VORGEGEBENER TEXT ▸

Eine Szene in Kapitel 44 betritt ein für Medizin und Musiktherapie wichtiges Feld: die Forschung. Befragt von seinem Sohn Henri, „wie konnten denn Meister Wilhelm und Hugo von Lucca widerlegen, dass Eiter bei der Wundheilung förderlich“ sei, antwortet Thonis: „Durch Ausprobieren und das Aufschreiben ihrer Beobachtungen.“ Der kurze Dialog öffnet eine Tür zur Zentralität der Beobachtung als Technik in musiktherapeutischer Forschung und klinischer Praxis. Eine Grundhaltung mit langer Tradition auch in der medizinischen Diagnose, die genaue, unvoreingenommene Beobachtung des Patienten. Übertragen auf die Musiktherapie würde man vom Zuhören sprechen, Zuhören ohne ästhetisches Urteil.

WORUM ES GEHT ▸
Schreib aus dem Text über Musiktherapie oben den Abschnitt wörtlich ab, beginnend mit „Eine Szene in“ und weiter bis einschließlich „ohne ästhetisches Urteil.“.

GEZEIGTES MATERIAL ▸
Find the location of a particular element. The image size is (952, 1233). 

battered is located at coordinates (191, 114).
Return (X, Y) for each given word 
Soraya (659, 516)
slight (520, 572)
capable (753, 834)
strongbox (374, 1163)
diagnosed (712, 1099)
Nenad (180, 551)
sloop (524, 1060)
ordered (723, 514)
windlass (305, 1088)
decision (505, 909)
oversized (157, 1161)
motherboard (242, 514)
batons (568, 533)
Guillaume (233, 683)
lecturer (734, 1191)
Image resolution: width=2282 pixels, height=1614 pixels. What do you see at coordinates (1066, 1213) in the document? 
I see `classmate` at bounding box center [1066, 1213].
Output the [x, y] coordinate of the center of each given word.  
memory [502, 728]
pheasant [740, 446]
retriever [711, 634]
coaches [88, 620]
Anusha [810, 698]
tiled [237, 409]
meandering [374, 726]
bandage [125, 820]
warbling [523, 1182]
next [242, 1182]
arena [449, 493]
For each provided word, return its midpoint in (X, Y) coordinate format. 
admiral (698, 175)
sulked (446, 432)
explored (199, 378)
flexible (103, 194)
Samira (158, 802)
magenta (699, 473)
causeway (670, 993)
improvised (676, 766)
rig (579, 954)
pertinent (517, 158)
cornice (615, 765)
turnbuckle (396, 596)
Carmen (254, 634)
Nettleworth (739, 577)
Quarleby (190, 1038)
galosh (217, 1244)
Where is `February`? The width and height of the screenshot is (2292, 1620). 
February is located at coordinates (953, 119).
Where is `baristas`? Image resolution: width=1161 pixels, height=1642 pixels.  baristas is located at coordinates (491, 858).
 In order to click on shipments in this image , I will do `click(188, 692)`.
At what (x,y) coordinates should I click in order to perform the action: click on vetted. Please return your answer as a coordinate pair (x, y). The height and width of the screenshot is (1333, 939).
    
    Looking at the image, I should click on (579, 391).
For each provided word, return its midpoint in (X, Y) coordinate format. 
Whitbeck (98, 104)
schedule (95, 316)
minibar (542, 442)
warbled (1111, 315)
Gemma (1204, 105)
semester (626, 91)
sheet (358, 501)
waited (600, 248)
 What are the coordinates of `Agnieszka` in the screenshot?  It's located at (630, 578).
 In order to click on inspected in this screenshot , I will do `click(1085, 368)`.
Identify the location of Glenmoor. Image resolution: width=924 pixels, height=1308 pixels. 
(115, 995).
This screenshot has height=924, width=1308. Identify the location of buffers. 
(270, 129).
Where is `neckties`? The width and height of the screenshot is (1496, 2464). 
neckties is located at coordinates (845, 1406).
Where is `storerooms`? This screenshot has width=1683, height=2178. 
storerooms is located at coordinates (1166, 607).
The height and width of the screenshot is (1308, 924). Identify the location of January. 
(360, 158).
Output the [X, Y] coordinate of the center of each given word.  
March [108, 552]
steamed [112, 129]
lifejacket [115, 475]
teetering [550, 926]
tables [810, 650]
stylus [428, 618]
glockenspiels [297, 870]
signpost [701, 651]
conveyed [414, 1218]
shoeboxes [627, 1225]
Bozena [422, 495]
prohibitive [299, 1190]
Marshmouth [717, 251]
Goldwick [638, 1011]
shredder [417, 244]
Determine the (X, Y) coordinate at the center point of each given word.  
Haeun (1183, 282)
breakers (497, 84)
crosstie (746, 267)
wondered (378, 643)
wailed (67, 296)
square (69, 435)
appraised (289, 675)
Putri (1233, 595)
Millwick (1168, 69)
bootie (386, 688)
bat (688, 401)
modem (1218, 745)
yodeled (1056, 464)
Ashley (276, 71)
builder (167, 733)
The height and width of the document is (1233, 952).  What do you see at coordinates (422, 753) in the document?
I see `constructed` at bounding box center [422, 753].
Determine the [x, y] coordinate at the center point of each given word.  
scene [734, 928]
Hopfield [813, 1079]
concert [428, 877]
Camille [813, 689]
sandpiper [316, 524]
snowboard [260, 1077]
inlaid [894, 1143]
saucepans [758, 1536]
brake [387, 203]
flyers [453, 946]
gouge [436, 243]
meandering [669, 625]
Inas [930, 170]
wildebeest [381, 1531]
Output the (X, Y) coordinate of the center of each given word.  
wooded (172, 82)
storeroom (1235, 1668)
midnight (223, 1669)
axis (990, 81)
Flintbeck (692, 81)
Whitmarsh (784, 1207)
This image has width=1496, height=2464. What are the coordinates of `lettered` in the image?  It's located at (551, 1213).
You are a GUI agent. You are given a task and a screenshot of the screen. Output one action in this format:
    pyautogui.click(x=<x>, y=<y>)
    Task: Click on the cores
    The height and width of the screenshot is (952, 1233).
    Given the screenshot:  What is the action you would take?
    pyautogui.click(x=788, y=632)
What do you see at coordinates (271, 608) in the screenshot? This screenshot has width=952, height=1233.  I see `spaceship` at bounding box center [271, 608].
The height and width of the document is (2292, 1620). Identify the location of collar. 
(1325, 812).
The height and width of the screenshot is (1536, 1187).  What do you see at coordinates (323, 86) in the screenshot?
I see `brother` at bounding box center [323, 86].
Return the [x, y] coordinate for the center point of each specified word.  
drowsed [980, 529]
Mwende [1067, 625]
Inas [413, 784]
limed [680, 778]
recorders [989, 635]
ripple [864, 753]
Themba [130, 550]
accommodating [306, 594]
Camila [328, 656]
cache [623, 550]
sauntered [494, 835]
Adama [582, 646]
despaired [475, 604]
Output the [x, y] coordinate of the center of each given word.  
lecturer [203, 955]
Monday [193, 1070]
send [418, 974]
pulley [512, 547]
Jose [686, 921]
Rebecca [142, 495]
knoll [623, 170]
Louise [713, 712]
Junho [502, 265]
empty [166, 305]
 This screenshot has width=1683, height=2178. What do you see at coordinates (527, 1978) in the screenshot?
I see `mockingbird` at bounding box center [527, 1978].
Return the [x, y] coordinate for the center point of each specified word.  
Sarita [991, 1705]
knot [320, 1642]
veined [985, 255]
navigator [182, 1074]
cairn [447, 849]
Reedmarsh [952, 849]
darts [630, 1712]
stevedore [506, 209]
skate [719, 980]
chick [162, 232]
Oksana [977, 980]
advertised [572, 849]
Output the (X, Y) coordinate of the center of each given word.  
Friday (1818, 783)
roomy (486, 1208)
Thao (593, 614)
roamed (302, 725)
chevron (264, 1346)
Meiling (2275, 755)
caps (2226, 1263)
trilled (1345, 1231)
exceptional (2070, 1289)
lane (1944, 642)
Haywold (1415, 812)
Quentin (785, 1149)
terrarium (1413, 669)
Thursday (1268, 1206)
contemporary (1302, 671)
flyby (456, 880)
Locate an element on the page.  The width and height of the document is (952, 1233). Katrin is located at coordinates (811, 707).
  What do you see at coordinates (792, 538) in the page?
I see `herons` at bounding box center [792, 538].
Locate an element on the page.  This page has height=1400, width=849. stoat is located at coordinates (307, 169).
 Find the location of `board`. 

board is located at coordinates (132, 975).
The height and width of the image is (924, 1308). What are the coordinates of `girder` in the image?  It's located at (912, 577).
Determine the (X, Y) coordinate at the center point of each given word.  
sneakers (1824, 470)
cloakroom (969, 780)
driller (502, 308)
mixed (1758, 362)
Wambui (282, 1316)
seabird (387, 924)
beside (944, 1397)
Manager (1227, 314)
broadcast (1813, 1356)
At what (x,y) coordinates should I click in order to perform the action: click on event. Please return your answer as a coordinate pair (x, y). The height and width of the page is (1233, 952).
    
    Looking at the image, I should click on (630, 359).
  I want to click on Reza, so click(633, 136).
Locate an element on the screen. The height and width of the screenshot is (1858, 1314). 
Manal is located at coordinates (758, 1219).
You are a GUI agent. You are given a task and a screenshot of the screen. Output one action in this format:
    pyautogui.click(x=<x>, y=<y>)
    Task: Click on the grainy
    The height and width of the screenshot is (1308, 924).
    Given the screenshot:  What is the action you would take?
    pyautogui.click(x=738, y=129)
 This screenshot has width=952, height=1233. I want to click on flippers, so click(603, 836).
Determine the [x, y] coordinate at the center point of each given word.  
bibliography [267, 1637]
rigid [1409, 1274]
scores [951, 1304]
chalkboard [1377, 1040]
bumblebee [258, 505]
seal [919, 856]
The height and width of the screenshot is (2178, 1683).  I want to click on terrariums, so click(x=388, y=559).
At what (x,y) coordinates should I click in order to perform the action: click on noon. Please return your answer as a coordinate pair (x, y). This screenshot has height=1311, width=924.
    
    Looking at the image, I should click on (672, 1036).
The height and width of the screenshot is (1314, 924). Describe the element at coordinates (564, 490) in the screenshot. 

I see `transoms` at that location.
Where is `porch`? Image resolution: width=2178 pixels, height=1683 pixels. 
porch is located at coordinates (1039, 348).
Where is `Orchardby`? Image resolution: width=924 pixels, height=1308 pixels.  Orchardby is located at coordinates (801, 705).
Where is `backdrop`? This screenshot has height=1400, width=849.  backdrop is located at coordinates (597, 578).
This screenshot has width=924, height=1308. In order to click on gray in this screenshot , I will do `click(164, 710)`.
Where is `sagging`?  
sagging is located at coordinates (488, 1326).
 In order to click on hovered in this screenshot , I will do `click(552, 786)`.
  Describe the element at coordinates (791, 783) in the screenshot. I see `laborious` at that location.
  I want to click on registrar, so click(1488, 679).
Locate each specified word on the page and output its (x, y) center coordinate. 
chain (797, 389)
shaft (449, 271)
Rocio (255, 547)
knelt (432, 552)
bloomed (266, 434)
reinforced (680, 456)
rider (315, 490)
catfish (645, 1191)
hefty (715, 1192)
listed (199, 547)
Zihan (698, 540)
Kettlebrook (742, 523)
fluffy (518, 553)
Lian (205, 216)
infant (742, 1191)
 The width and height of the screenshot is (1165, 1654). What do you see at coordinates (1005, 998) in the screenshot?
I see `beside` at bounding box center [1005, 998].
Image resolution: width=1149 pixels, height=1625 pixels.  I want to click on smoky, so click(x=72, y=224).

DEINE ANTWORT ▸
Eine Szene in Kapitel 44 betritt ein für Medizin und Musiktherapie wichtiges Feld: die Forschung. Befragt von seinem Sohn Henri, „wie konnten denn Meister Wilhelm und Hugo von Lucca widerlegen, dass Eiter bei der Wundheilung förderlich“ sei, antwortet Thonis: „Durch Ausprobieren und das Aufschreiben ihrer Beobachtungen.“ Der kurze Dialog öffnet eine Tür zur Zentralität der Beobachtung als Technik in musiktherapeutischer Forschung und klinischer Praxis. Eine Grundhaltung mit langer Tradition auch in der medizinischen Diagnose, die genaue, unvoreingenommene Beobachtung des Patienten. Übertragen auf die Musiktherapie würde man vom Zuhören sprechen, Zuhören ohne ästhetisches Urteil.